How to replace multiple consecutive occurrences of a character with a maximum allowed number of occurences?

Question

CharSequence content = new StringBuffer("aaabbbccaaa");
String pattern = "([a-zA-Z])\\1\\1+";
String replace = "-";

Pattern patt = Pattern.compile(pattern, Pattern.CASE_INSENSITIVE);
Matcher matcher = patt.matcher(content);

boolean isMatch = matcher.find();
StringBuffer buffer = new StringBuffer();

for (int i = 0; i < content.length(); i++) {
    while (matcher.find()) {
        matcher.appendReplacement(buffer, replace);
    }
}
matcher.appendTail(buffer);
System.out.println(buffer.toString());

In the above code content is input string,

I am trying to find repetitive occurrences from string and want to replace it with max no of occurrences

For Example

input - ("abaaadccc",2)
output - "abaadcc"
here aaa and ccc is replced by aa and cc as max allowed repitation is 2

In the above code, I found such occurrences and tried replacing them with - , it's working, But can someone help me How can I get current char and replace with allowed occurrences

ie If aaa is found it is replaced by aa

or is there any alternative method w/o using regex?

Answer 1

You can declare the second group in a regex and use it as a replacement:

String result = "aaabbbccaaa".replaceAll("(([a-zA-Z])\\2)\\2+", "$1");

Here's how it works:

(                        first group - a character repeated two times
    ([a-zA-Z])           second group - a character
    \2                   a character repeated once
)                        
\2+                      a character repeated at least once more

Thus, the first group captures a replacement string.
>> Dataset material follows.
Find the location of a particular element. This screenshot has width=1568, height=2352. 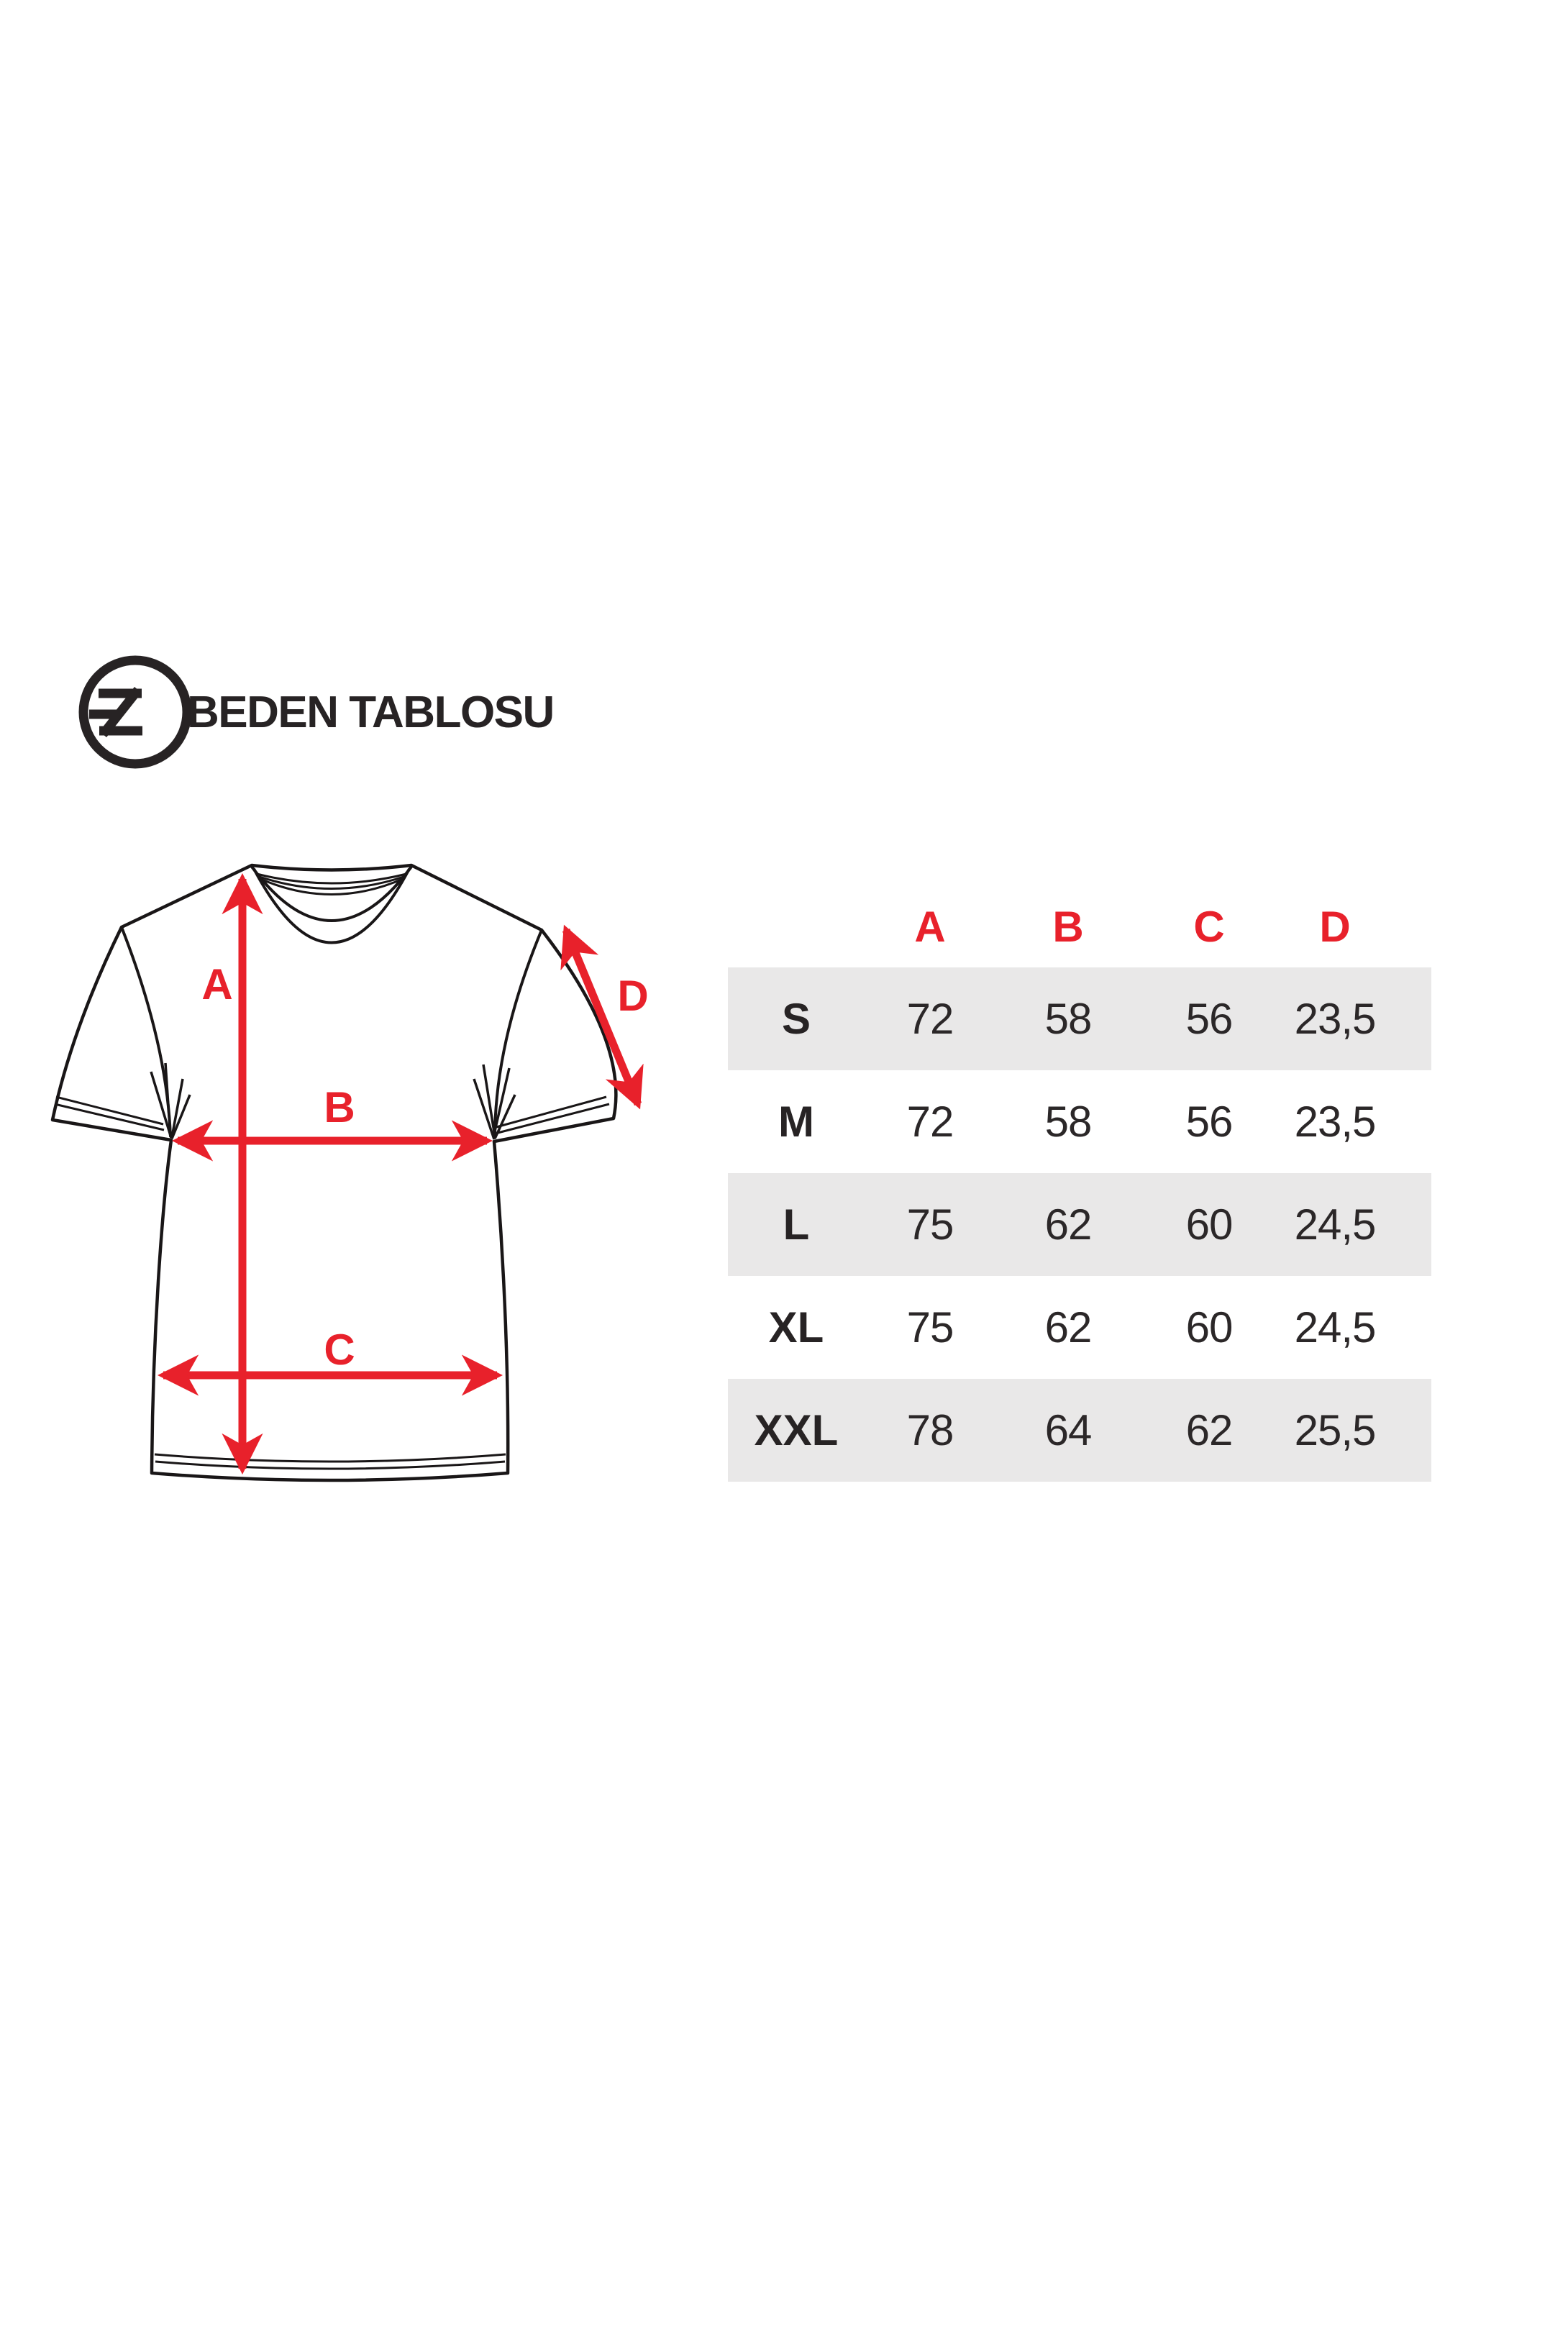

size-label: L is located at coordinates (797, 1225).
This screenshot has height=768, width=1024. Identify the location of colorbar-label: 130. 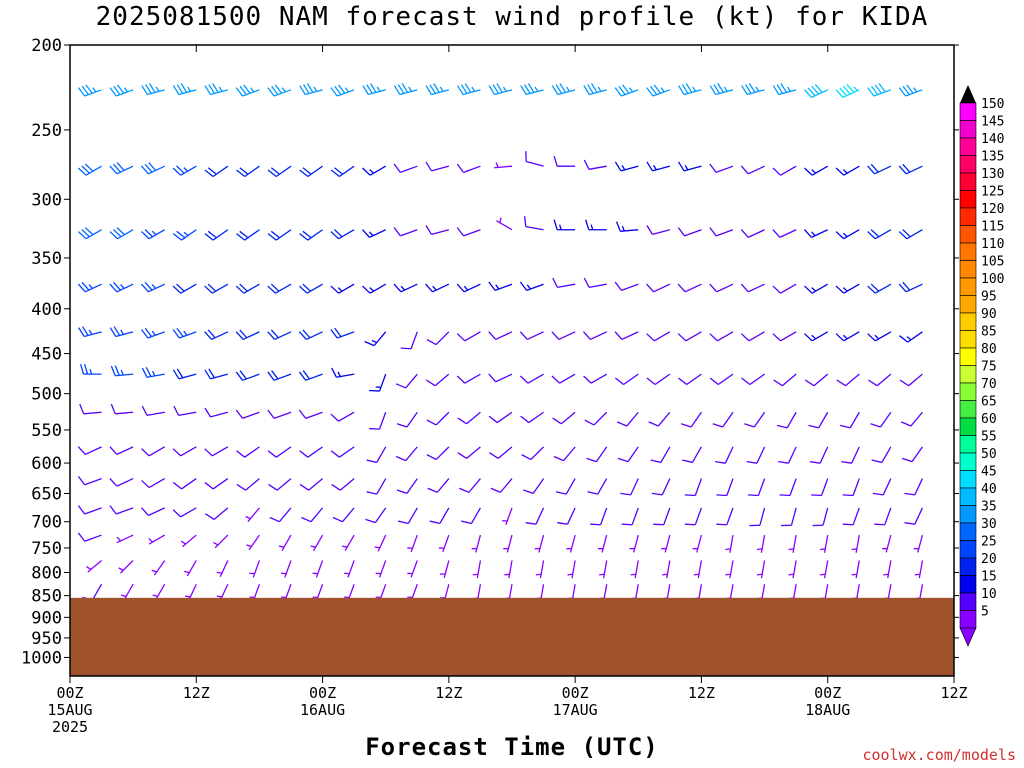
(992, 174).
It isn't hard to extrapolate this solution for a different maximum value of allowed repeats:

String input = "aaaaabbcccccaaa";
int maxRepeats = 4;
String pattern = String.format("(([a-zA-Z])\\2{%s})\\2+", maxRepeats-1);
String result = input.replaceAll(pattern, "$1");
System.out.println(result); //aaaabbccccaaa

Answer 2

Since you defined a group in your regex, you can get the matching characters of this group by calling matcher.group(1) . In your case it contains the first character from the repeating group so by appending it twice you get your expected result.

    CharSequence content = new StringBuffer("aaabbbccaaa");
    String pattern = "([a-zA-Z])\\1\\1+";

    Pattern patt = Pattern.compile(pattern, Pattern.CASE_INSENSITIVE);
    Matcher matcher = patt.matcher(content);

    StringBuffer buffer = new StringBuffer();

    while (matcher.find()) {
        System.out.println("found : "+matcher.start()+","+matcher.end()+":"+matcher.group(1));
        matcher.appendReplacement(buffer, matcher.group(1)+matcher.group(1));
    }
    matcher.appendTail(buffer);
    System.out.println(buffer.toString());

Output:

found : 0,3:a
found : 3,6:b
found : 8,11:a
aabbccaa